In an age in which there seems to be some kind of mass killing every other week in the actual news, one can't help but be sort of mesmerized into buying a book -- by perhaps the world's greatest living genre fiction writer -- in which a man drives a Mercedes into a crowd of job-seekers at a job-fair and gets away with it, only to be hunted by a detective who comes out of retirement to chase him.

In typical Stephen King style, the book takes a wide-angle view on things. It's 500 pages where it probably could have been 200. There are, say eight characters where there probably could have been five, etc. But I suppose that to "love" Stephen King is to love that style of writing. Even I have to admit that I was a good half-way through the book before I picked my head up and realized I was so engrossed.

To me, that's Stephen King at his best: His books might move slowly at times, but they move, and you know damn well you're going to get somewhere at the end. There is going to be a pay-off even if it's a little too neat and happy, as was the ending of Mr. Mercedes. The simple fact is, when you open up a book eagerly, wondering what the main characters are going to get up to next, the author has "got" you. This book had me.

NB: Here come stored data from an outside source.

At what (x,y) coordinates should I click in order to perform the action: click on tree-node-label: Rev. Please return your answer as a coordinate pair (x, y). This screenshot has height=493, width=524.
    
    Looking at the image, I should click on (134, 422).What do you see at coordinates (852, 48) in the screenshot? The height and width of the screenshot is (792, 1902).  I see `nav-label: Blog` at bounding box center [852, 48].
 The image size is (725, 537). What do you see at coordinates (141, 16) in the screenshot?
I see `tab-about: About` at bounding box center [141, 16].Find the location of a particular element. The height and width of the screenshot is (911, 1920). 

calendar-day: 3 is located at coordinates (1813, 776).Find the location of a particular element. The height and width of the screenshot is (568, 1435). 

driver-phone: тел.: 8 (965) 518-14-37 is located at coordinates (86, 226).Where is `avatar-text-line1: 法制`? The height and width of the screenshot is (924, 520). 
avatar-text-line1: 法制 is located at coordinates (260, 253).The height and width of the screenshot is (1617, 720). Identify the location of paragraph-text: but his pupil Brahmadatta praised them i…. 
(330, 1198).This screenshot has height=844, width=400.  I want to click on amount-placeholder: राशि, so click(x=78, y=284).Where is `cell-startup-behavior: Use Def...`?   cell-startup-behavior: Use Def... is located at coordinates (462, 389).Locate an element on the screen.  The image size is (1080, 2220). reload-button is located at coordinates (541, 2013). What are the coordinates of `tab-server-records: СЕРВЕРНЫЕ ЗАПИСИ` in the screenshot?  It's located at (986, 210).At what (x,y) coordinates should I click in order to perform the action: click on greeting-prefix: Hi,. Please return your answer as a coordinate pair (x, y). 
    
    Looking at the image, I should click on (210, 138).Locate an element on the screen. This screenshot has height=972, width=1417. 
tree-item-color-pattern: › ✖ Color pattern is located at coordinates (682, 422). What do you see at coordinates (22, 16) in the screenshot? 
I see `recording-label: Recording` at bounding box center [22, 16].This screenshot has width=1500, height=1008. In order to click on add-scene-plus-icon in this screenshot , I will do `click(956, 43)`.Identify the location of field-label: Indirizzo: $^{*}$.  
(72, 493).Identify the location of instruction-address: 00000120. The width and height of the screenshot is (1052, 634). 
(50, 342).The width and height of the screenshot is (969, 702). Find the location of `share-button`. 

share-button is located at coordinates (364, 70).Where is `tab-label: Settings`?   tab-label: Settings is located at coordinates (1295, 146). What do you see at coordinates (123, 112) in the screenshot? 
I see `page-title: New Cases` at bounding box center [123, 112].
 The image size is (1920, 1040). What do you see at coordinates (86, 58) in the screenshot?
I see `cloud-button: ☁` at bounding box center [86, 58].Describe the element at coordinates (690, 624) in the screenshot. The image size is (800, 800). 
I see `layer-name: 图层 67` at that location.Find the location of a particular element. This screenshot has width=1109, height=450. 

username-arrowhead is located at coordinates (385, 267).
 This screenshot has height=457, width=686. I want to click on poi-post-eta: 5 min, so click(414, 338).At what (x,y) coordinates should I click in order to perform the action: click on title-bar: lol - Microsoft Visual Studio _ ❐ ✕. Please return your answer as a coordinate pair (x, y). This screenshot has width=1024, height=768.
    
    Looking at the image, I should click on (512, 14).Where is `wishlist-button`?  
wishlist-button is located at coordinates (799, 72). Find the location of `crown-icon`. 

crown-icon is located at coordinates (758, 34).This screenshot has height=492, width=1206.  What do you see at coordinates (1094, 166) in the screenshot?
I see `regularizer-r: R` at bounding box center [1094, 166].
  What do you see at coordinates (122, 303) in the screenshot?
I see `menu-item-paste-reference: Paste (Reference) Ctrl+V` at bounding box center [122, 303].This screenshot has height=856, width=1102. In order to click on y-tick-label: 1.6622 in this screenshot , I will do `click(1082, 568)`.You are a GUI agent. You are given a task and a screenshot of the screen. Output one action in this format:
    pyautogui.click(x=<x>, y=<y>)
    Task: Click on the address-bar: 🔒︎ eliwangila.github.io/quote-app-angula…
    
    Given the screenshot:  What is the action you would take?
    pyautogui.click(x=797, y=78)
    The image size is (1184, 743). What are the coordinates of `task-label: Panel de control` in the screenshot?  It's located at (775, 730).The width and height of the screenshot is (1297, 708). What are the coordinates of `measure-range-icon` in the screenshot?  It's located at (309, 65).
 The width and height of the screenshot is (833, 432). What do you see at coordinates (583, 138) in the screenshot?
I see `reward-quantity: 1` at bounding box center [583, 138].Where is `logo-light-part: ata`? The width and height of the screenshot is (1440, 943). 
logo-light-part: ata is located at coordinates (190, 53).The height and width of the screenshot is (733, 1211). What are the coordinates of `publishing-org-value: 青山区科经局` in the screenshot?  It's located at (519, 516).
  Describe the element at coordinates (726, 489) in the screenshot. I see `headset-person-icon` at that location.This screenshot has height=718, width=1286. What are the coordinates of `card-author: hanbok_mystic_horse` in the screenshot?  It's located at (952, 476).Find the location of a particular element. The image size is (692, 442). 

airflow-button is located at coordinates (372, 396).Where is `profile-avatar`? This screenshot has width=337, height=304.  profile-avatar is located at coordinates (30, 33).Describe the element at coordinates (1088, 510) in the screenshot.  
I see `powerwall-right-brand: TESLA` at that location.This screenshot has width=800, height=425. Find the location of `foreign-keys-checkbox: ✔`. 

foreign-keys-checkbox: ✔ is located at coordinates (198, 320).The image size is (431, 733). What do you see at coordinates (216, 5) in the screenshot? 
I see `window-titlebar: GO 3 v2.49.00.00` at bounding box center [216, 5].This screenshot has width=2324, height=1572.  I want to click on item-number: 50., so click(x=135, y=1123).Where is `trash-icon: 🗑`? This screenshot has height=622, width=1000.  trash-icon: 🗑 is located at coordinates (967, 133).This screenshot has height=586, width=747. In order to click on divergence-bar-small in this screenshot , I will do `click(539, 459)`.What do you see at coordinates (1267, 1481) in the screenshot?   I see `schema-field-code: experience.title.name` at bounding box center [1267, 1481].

I also appreciated Stephen King writing in the crime fiction mode, rather than the supernatural; however, you can still feel the presence of the supernatural in Mr. Mercedes. Something about the way certain characters "just get a feeling" about something, which turns out to be right and to solve the problem at hand. What I mean is, I think Stephen King is so much in the habit of bending the rules of nature that even when he writes a book about regular people his habit is to just ignore the rules and probabilities of the real world. I felt as though I could feel King's hand pushing the story toward the ending he wanted, rather than obeying the laws of the world he'd set his characters in. But...this is fiction after all.